A sus 32 años, consolidado como uno de los delanteros más implacables y respetados del fútbol mundial, el ariete británico echa la vista atrás con frecuencia para recordar de dónde proviene esa resiliencia inquebrantable que lo define en el terreno de juego.

No es una cuestión de simple genética, sino de una profunda educación basada en el esfuerzo diario y la humildad.La madurez y la serenidad que Kane exhibe en cada partido, incluso bajo la máxima presión, se gestaron en los parques de Chingford durante su niñez.

El atacante nunca ha ocultado que su camino hacia la élite estuvo repleto de obstáculos, incluido el doloroso rechazo de la academia del Arsenal cuando apenas tenía ocho años. En ese momento de vulnerabilidad infantil, la reacción de su progenitor fue clave: en lugar de buscar culpables, le enseñó que el único camino hacia el éxito era la constancia.

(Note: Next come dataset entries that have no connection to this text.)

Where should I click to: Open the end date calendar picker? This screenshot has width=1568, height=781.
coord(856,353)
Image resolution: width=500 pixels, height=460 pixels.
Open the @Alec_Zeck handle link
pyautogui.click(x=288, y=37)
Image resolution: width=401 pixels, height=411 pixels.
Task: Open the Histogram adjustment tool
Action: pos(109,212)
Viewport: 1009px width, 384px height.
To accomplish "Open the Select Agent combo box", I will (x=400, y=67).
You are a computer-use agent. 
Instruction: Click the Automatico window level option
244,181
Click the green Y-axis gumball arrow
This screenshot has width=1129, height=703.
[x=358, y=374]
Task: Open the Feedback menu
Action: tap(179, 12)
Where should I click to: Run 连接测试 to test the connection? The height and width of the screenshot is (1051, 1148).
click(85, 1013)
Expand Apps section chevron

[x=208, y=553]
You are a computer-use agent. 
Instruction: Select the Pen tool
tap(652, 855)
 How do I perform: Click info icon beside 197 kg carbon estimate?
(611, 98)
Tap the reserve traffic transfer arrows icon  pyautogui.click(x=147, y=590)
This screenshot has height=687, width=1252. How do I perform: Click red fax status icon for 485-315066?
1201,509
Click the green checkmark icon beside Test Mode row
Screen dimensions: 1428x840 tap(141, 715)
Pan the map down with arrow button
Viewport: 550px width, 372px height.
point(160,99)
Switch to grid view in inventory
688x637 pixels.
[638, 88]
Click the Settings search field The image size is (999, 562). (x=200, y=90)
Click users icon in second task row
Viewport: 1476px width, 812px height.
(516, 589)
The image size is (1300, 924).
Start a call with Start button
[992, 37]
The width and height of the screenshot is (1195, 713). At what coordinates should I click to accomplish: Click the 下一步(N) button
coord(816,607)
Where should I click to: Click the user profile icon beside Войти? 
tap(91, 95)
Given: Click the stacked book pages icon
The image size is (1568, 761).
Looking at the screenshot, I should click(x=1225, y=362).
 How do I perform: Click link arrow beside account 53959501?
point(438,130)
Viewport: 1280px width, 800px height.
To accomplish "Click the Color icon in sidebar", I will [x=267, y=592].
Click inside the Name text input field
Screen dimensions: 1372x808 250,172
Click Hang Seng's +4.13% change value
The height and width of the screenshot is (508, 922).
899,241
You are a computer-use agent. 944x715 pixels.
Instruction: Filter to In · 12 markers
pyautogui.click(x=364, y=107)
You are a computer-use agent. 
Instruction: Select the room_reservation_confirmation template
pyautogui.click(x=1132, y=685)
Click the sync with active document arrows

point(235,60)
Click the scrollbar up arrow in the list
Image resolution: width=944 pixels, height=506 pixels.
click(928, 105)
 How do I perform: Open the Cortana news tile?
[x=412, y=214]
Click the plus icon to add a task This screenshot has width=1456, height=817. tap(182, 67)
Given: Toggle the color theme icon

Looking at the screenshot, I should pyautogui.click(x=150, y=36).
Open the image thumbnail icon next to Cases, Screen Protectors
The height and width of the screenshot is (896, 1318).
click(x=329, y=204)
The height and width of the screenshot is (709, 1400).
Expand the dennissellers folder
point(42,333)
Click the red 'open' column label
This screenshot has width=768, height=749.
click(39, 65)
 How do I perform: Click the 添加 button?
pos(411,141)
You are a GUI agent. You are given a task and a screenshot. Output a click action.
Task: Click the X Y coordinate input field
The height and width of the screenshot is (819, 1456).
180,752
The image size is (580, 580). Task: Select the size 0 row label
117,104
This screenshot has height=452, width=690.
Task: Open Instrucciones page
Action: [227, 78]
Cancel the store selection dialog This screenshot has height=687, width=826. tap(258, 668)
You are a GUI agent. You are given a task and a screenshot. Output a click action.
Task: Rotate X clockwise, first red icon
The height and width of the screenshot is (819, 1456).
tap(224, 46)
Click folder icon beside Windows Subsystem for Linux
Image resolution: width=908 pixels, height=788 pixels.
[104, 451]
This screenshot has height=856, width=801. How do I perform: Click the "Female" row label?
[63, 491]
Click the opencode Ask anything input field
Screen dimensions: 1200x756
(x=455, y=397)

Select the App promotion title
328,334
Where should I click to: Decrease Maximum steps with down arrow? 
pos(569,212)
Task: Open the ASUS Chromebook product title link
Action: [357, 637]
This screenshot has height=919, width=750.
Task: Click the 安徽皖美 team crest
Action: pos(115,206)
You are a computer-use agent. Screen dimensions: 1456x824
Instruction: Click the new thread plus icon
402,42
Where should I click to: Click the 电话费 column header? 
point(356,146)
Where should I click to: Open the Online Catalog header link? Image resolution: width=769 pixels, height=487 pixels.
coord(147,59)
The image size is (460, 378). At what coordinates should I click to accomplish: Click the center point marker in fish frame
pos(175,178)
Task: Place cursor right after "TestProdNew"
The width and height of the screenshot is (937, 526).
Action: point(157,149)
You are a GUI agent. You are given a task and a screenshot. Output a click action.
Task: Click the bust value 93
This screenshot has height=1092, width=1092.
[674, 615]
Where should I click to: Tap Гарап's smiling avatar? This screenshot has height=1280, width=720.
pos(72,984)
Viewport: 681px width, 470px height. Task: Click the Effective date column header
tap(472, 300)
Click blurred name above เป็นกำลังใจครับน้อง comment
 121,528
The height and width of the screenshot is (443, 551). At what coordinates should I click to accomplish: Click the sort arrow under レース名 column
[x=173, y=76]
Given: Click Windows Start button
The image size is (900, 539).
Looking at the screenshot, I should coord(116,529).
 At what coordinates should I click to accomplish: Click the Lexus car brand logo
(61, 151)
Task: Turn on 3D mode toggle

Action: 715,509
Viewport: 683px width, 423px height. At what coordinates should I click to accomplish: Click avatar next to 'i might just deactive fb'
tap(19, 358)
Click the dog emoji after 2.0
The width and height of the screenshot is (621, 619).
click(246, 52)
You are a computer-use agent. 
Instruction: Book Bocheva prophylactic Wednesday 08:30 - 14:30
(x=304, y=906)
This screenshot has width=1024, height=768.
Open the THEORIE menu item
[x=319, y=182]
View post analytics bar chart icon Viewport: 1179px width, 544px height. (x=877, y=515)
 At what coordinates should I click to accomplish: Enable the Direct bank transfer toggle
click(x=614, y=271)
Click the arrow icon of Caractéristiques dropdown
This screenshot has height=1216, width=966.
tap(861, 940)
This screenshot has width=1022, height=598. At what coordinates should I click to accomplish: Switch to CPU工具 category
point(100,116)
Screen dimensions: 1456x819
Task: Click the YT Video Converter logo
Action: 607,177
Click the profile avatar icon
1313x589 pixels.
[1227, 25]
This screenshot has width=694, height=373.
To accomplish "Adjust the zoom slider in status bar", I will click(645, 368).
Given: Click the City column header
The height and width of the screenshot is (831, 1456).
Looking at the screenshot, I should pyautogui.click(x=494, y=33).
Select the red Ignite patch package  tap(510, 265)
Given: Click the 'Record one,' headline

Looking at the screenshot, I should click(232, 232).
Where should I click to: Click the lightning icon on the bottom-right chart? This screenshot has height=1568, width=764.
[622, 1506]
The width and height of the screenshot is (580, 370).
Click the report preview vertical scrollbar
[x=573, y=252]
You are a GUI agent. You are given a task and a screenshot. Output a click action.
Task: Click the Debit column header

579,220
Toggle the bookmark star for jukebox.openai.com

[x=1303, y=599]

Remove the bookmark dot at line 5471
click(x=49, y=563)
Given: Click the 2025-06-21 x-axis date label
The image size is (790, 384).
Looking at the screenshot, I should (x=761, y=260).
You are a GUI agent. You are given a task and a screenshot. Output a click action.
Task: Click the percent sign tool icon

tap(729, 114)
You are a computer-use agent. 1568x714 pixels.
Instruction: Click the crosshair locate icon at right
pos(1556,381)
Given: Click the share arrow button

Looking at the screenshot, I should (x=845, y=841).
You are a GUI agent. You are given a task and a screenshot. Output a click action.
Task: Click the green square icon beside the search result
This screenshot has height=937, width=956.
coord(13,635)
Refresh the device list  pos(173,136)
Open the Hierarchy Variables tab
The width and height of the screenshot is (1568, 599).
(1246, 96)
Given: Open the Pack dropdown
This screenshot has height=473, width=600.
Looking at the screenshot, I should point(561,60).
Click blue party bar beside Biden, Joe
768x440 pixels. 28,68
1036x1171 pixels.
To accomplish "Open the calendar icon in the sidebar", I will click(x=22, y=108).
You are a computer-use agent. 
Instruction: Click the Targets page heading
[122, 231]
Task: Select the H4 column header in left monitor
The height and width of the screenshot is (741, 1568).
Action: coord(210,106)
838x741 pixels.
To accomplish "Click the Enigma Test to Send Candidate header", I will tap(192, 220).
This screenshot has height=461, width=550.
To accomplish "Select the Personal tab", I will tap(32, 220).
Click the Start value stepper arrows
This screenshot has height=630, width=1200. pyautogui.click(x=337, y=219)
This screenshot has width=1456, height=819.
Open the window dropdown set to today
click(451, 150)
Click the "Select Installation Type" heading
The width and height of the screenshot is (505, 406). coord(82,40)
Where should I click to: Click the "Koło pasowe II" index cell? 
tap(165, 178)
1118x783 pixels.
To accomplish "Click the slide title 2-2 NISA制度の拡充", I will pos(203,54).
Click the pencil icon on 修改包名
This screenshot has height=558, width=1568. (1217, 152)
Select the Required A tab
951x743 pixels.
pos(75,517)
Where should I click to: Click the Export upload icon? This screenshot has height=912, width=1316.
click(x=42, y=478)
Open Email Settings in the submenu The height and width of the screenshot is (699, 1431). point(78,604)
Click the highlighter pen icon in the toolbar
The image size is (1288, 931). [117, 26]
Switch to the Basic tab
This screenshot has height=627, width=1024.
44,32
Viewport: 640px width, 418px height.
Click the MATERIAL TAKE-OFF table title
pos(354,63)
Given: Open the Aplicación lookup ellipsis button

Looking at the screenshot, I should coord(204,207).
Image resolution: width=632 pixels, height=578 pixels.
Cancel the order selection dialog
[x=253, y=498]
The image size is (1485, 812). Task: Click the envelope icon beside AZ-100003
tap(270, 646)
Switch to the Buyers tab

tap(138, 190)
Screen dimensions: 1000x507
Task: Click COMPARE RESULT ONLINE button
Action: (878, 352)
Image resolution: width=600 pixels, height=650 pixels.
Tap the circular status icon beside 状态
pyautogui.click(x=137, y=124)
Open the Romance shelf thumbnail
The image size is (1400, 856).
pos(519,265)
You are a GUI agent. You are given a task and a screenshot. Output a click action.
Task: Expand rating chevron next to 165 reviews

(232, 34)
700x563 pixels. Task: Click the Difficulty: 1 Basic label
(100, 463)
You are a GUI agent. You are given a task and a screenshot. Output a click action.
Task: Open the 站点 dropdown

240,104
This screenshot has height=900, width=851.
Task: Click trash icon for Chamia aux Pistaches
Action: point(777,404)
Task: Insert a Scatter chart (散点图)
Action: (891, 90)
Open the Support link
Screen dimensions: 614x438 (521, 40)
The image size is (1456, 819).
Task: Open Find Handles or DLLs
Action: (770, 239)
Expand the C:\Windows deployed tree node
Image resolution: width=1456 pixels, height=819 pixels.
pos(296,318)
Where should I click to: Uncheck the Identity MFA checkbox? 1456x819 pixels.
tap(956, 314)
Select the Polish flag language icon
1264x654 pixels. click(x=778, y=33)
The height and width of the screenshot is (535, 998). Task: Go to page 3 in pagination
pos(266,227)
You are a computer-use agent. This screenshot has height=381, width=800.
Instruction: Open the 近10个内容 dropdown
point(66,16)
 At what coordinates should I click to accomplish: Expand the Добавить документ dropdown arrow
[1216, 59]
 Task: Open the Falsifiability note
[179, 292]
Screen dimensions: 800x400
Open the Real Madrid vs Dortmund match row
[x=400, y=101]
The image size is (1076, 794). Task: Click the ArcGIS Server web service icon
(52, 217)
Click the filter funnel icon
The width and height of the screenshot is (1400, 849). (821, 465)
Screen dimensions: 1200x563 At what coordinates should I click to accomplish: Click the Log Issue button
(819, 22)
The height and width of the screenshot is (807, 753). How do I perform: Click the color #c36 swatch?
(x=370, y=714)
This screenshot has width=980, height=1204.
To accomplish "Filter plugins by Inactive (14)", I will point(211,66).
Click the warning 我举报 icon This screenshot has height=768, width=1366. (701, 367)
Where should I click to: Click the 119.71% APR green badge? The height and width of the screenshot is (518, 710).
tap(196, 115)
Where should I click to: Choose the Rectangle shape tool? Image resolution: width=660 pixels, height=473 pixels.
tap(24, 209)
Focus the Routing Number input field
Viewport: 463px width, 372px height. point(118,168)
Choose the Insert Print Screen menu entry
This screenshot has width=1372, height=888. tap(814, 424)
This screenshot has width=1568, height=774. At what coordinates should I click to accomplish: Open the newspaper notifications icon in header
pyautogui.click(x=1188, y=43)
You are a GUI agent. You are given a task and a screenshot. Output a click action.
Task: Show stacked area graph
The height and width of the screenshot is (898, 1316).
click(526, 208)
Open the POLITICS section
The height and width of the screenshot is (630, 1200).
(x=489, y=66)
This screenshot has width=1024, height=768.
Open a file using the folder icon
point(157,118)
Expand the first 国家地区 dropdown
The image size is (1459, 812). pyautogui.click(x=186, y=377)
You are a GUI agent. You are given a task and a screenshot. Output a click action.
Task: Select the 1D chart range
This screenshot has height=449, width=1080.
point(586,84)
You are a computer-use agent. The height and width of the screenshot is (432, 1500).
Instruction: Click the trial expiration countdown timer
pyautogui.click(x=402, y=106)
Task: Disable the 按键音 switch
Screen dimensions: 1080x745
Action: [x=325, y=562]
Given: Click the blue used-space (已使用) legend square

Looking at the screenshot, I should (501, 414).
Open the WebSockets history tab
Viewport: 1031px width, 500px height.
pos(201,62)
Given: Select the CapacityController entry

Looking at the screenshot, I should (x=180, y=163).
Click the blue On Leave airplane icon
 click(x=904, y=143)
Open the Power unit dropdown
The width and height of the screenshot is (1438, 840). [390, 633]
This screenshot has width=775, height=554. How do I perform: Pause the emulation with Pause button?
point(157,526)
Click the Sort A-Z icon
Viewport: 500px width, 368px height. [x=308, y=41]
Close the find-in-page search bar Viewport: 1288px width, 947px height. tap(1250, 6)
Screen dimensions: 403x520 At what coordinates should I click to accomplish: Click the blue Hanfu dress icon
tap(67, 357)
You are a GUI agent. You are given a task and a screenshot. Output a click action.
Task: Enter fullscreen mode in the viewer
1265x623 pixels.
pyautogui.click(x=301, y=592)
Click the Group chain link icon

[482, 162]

Esa filosofía de vida dejó una huella imborrable en el futbolista. "Mi padre es una parte enorme de mi vida, siempre amé su mentalidad", confesó en una entrevista el actual goleador al rememorar aquellos años formativos.

Harry Kane.

Harry Kane. REUTERS

Lejos de los focos y los lujos que hoy rodean su carrera profesional, las lecciones cotidianas en casa fueron las que realmente forjaron su identidad competitiva. "Siempre ha sido un trabajador duro y supongo que muchos de mis rasgos infantiles vienen de él", añadió, reconociendo que su identidad actual es un reflejo directo de los valores familiares.

Este aprendizaje no solo influyó en su capacidad goleadora, sino en su ejemplar comportamiento dentro y fuera de la cancha. Mientras el fútbol moderno a menudo se ve salpicado por protestas desmedidas y egos descontrolados, Kane destaca por una sobriedad casi aristocrática.

Es un líder que habla con goles y con un despliegue físico incansable. "Soy alguien que simplemente sigue adelante con las cosas, no soy de los que se quejan o protestan por todo", sentenció con firmeza el delantero.

Hoy, con 32 años y una trayectoria legendaria a sus espaldas, Harry Kane es el espejo en el que se miran millones de niños en todo el mundo. Sin embargo, él prefiere mantener los pies en la tierra, sabiendo que el verdadero secreto de su éxito radica en haber mantenido intacta la ética de trabajo que aprendió en su hogar.

Al final, la historia de Kane es el testimonio de un niño que escuchó a su padre y decidió que el esfuerzo silencioso sería su mejor argumento.